S3 vs Cassandra for Content

Some designs store paste content in Cassandra (key → blob). This gives sub-10ms reads (faster than S3's 50–100ms) but at much higher operational cost. With Redis caching absorbing 85%+ of reads, the S3 latency is invisible to most users.

Separate Content vs Inline

For very small pastes (< 1 KB), storing content directly in the database row (inline) would be faster and simpler. A hybrid approach — inline for < 1 KB, S3 for everything else — optimizes both cases:

if paste.size < 1024:
    metadata.inline_content = paste.content   // store in DB
    metadata.content_key = null
else:
    s3.putObject(content_key, paste.content)  // store in S3
    metadata.inline_content = null
    metadata.content_key = content_key

Encryption at Rest

All S3 content should be encrypted (SSE-S3 or SSE-KMS).
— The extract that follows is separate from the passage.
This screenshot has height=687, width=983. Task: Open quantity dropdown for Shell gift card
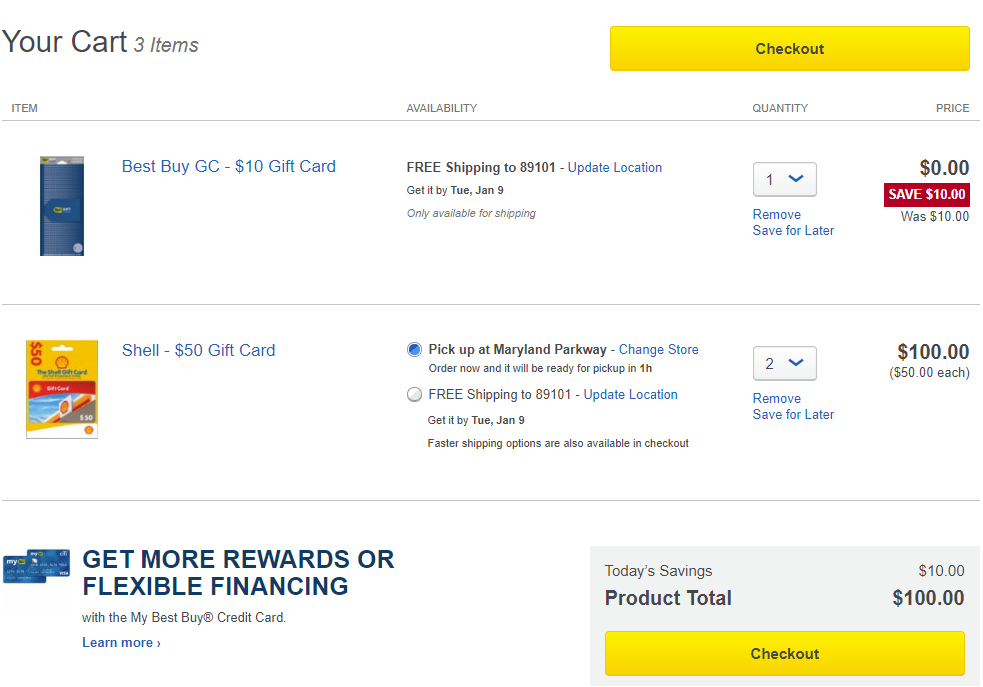pyautogui.click(x=785, y=364)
For password-protected pastes, consider additional application-layer encryption using the user's password as a key derivation input (AES-256-GCM).

Eventual Consistency Implications

With read replicas and cache layers, a newly created paste might not be immediately visible:

Mitigation 1: After creating a paste, return the full paste data in the response — the client can display it immediately
Mitigation 2: Write to Redis on create (cache warming) — subsequent reads from any server hit the cache
Mitigation 3: For the creator's own requests, read from the primary database (read-your-writes consistency)

Summary

Component	Technology	Purpose
CDN	CloudFront / Cloudflare	Cache public pastes at the edge
Load Balancer	AWS ALB	Distribute traffic to API servers
API Servers	Go / Java / Node.js	Stateless request handling
Key Generation	Custom service + DB	Pre-generated unique 8-char keys
Cache	Redis Cluster	Hot paste metadata + content
Metadata DB	PostgreSQL + replicas	Paste metadata, user accounts
Content Store	Amazon S3	Paste content (gzipped)
Background Workers	Custom services	Expiration cleanup, moderation, analytics

Key takeaways: (1) Separate metadata from content — databases for small structured data, object storage for large blobs. (2) Pre-generate keys to avoid runtime collision handling. (3) Cache aggressively — CDN for public pastes, Redis for hot content. (4) Use lifecycle policies and compression to manage storage costs. (5) Build abuse prevention from day one — Pastebin is a high-abuse-risk service.